Call us: (407) 567-0096
Open a ticket
Chat with us
USA flag German flag Spanish flag
BLOG Published on 2020/04/20 by Asitha De Silva in Tech-Tips

Windows Virtual Desktop | Configure FSLogix User Profiles using Azure Files and AD Authentication.

From my previous articles of Windows Virtual Desktop series, I have discussed step by step on Implementing prerequisites, configuring Azure tenant, Creating WVD tenant, and creating Windows 10 multisession Host pools. Also, I have covered how to access the host pool through Web, Client app, and mobile devices such as Android or iOS. From this article, I’m continuing the additional configurations of Windows Virtual Desktop to discuss step by step on configuring User Profiles using FSLogix profile containers and Azure Files while using the Local Active Directory Authentication.

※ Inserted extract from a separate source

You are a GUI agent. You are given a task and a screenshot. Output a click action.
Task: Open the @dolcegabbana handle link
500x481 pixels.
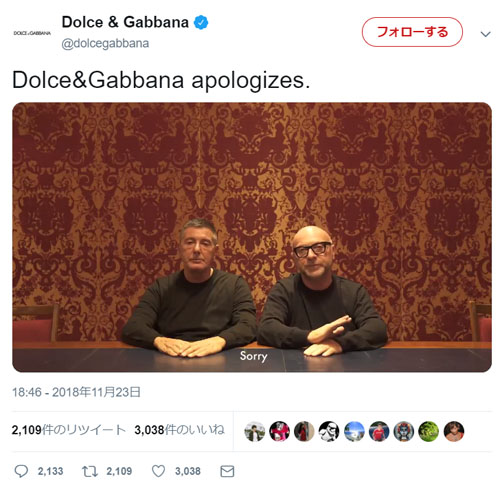(x=105, y=44)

Please refer to the previous posts if you miss any configurations.

01 – Working remotely and efficiently with Microsoft technologies

02 - Windows Virtual Desktop | Configuring Prerequisites and WVD Tenant Creation

03 - Windows Virtual Desktop | Create Host Pool and Access through Web, Client App and Mobile Devices

If you are familiar with Remote Desktop or VDI solution, you already know User profiles can’t persist, they should configure as roaming profiles and can be accessed through any server, desktop or session where the user connecting from.  The same scenarios apply to WVD. The Windows Virtual Desktop service offers FSLogix profile containers as the recommended user profile solution. Microsoft doesn’t recommend the User Profile Disk solution anymore. (UPD)

FSLogix is a set of solutions that enhance, enable, and simplify non-persistent Windows computing environments. FSLogix solutions are appropriate for Virtual environments in both public and private clouds. FSLogix solutions include:

  • Profile Container
  • Office Container
  • Application Masking
  • Java Version Control

With the FSLogix solution, Microsoft recommends the following 3 methods for User Profiles. I prefer using Azure Files so this article will cover FSLogix user profiles with Azure Files.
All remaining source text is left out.